The proposed data transmission control mechanism may be applied to an architecture including a plurality of client devices and a plurality of servers. Please refer to FIG. 7, which is a diagram illustrating an exemplary data transmission architecture according to another embodiment of the present invention. In this embodiment, the exemplary data transmission architecture may include the mobile phone 110 (a client device or a consumer), the smart watch 120 (a server or a provider), the smart band 130 (a server or a provider) and the intelligent shoe 140 (a server or a provider) shown in FIG. 1. The exemplary data transmission architecture further includes a tablet computer 712 (a client device or a consumer) and a wireless access point (AP) 700 (an intermediate apparatus or a router), wherein the wireless access point 700 may utilize the method shown in FIG. 2 to control data transmission between a client device and a corresponding server, and may employ the architecture of the source management circuit shown in FIG. 3.

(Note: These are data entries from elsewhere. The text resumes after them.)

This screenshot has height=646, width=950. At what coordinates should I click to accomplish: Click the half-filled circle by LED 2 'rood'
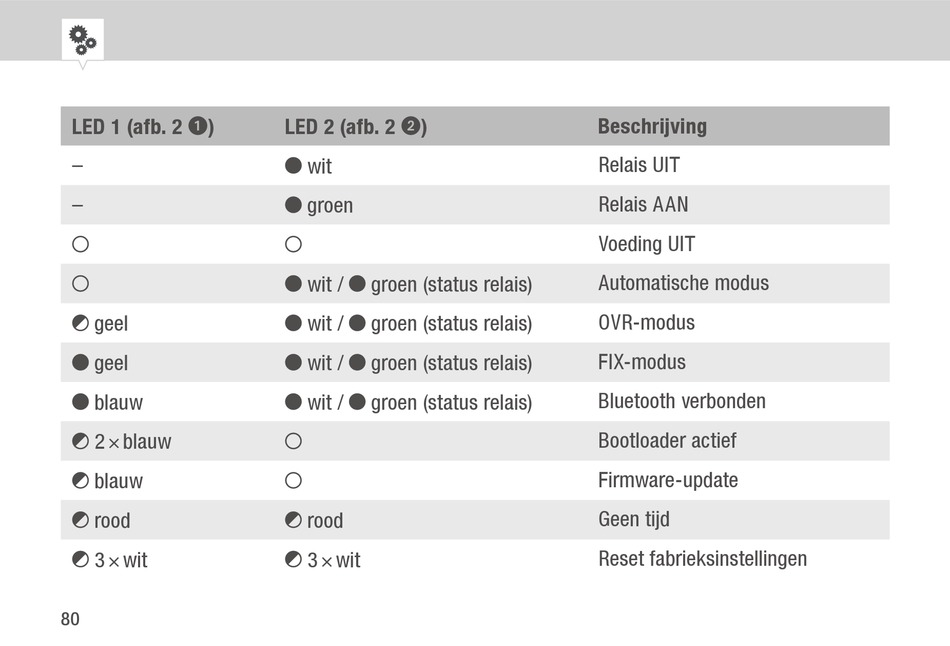tap(293, 520)
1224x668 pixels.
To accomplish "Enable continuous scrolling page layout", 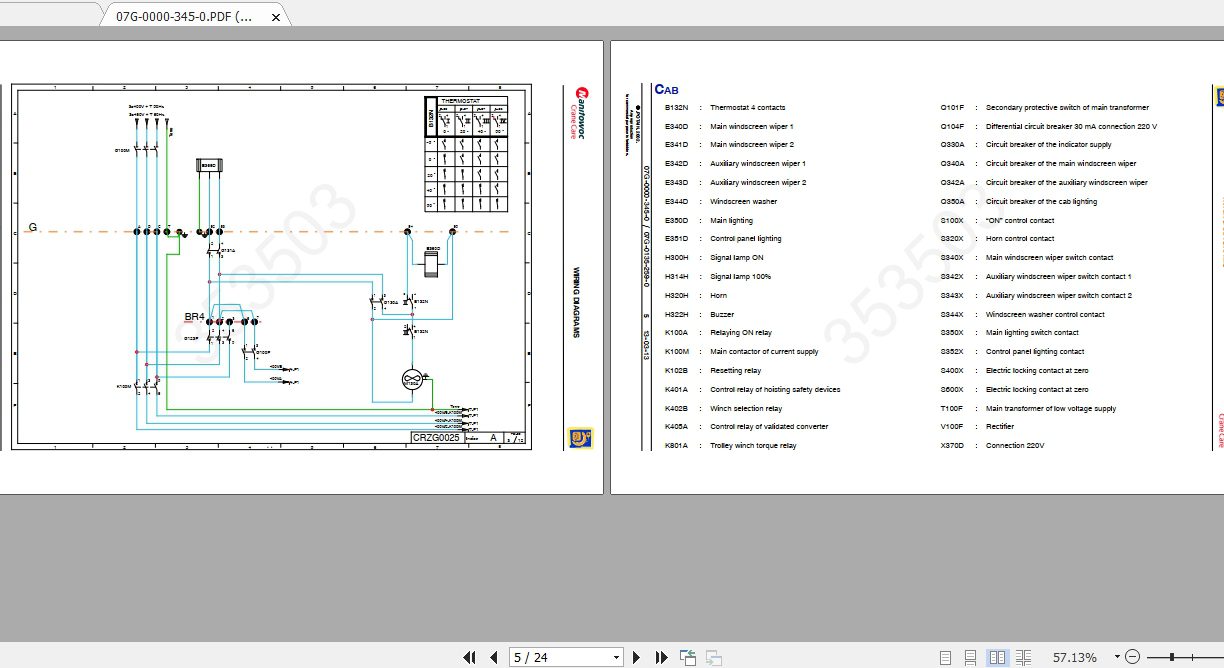I will [x=970, y=657].
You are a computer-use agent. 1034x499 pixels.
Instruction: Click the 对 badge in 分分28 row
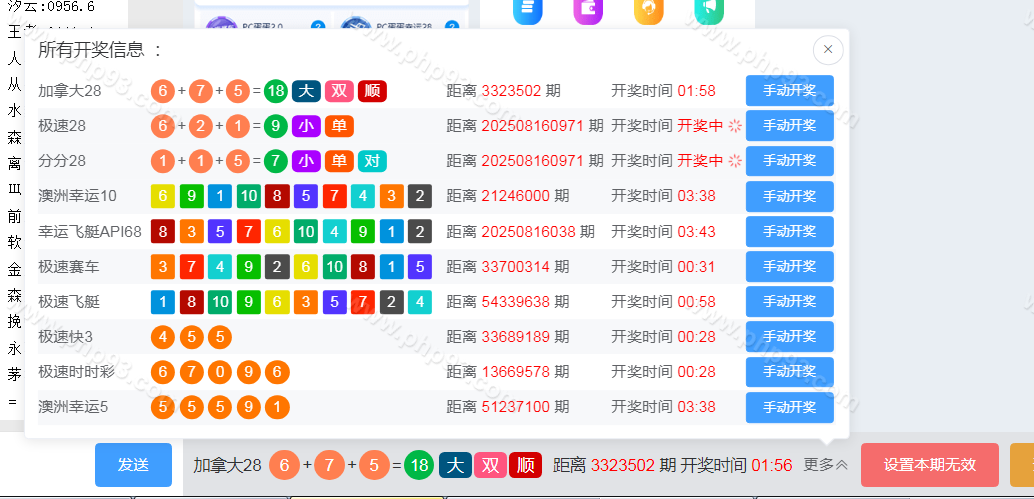372,161
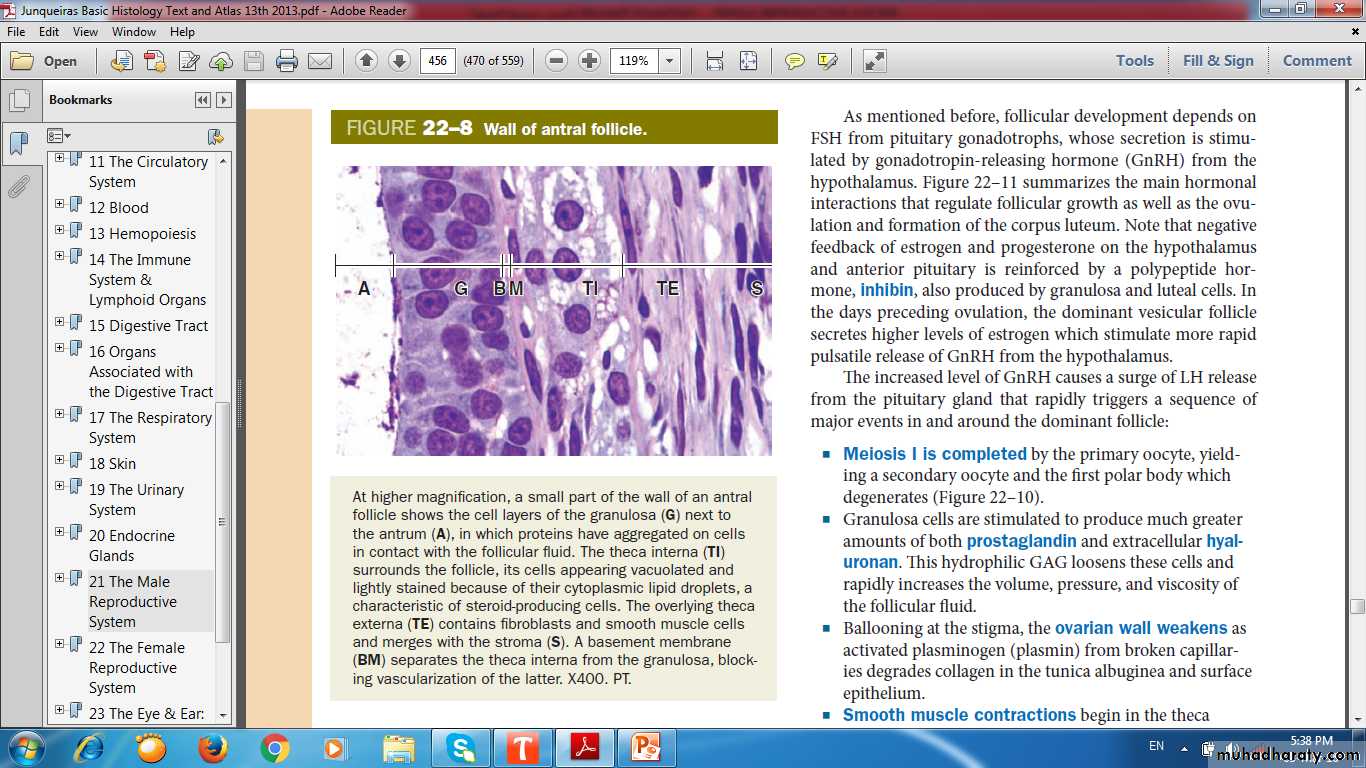The height and width of the screenshot is (768, 1366).
Task: Go to the next page using down arrow
Action: pos(399,61)
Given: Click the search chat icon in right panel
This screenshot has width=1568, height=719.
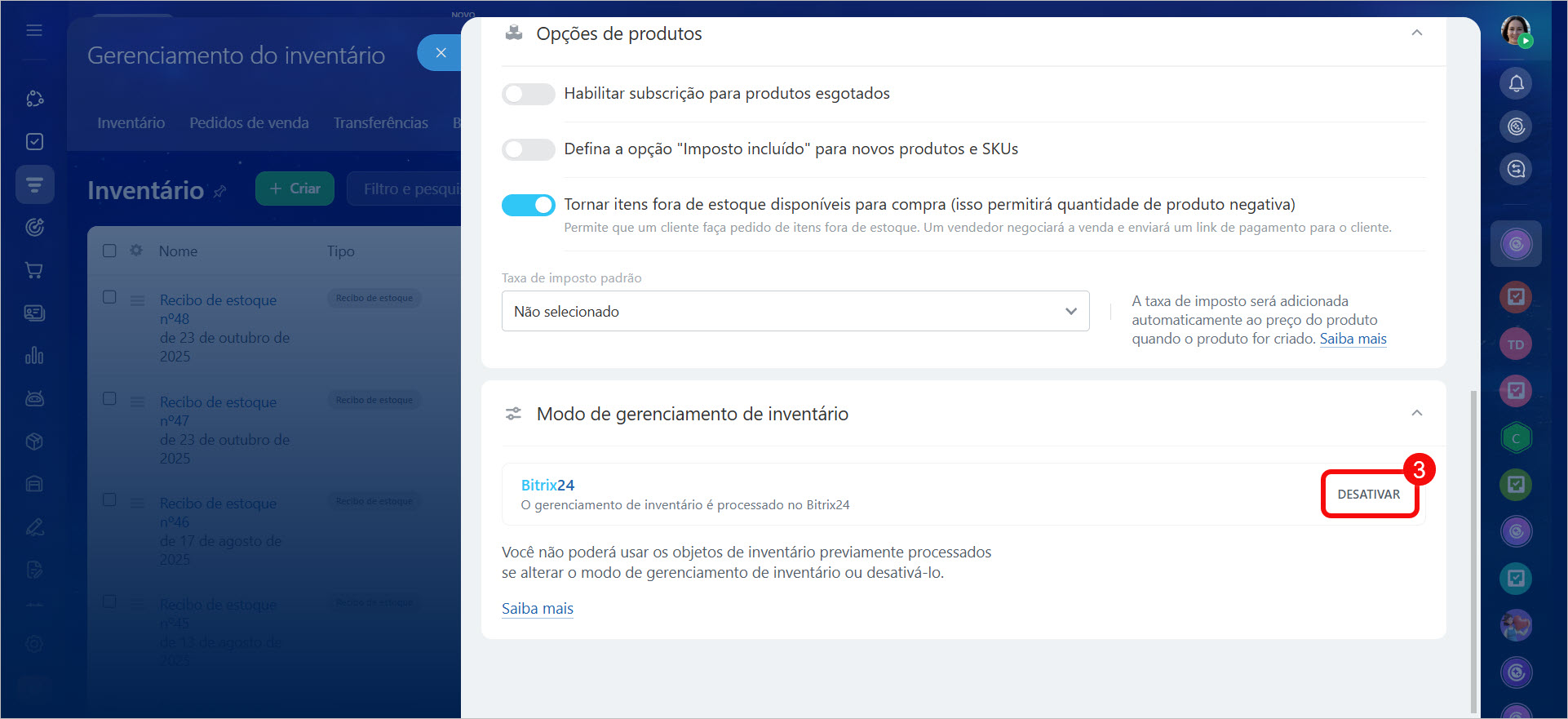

In this embodiment, the data access information of the mobile phone 110 may indicate a data access rare AR11 (1 Hz) used for accessing the smart watch 120, a data access rare AR12 (5 Hz) used for accessing the smart band 130, and a data access rare AR13 (20 Hz) used for accessing the intelligent shoe 140. Data access information of the tablet computer 712 may indicate a data access rare AR21 (10 Hz) used for accessing the smart watch 120, a data access rare AR22 (1 Hz) used for accessing the smart band 130, and a data access rare AR23 (20 Hz) used for accessing the intelligent shoe 140. Further, the data report information of the smart watch 120 may indicate a data report rate RR11 (1 Hz) used for reporting data to the mobile phone 110/the tablet computer 712, the data report information of the smart band 130 may indicate a data report rate RR12 (10 Hz) used for reporting data to the mobile phone 110/the tablet computer 712, and the data report information of the intelligent shoe 140 may indicate a data report rate RR13 (5 Hz) used for reporting data to the mobile phone 110/the tablet computer 712.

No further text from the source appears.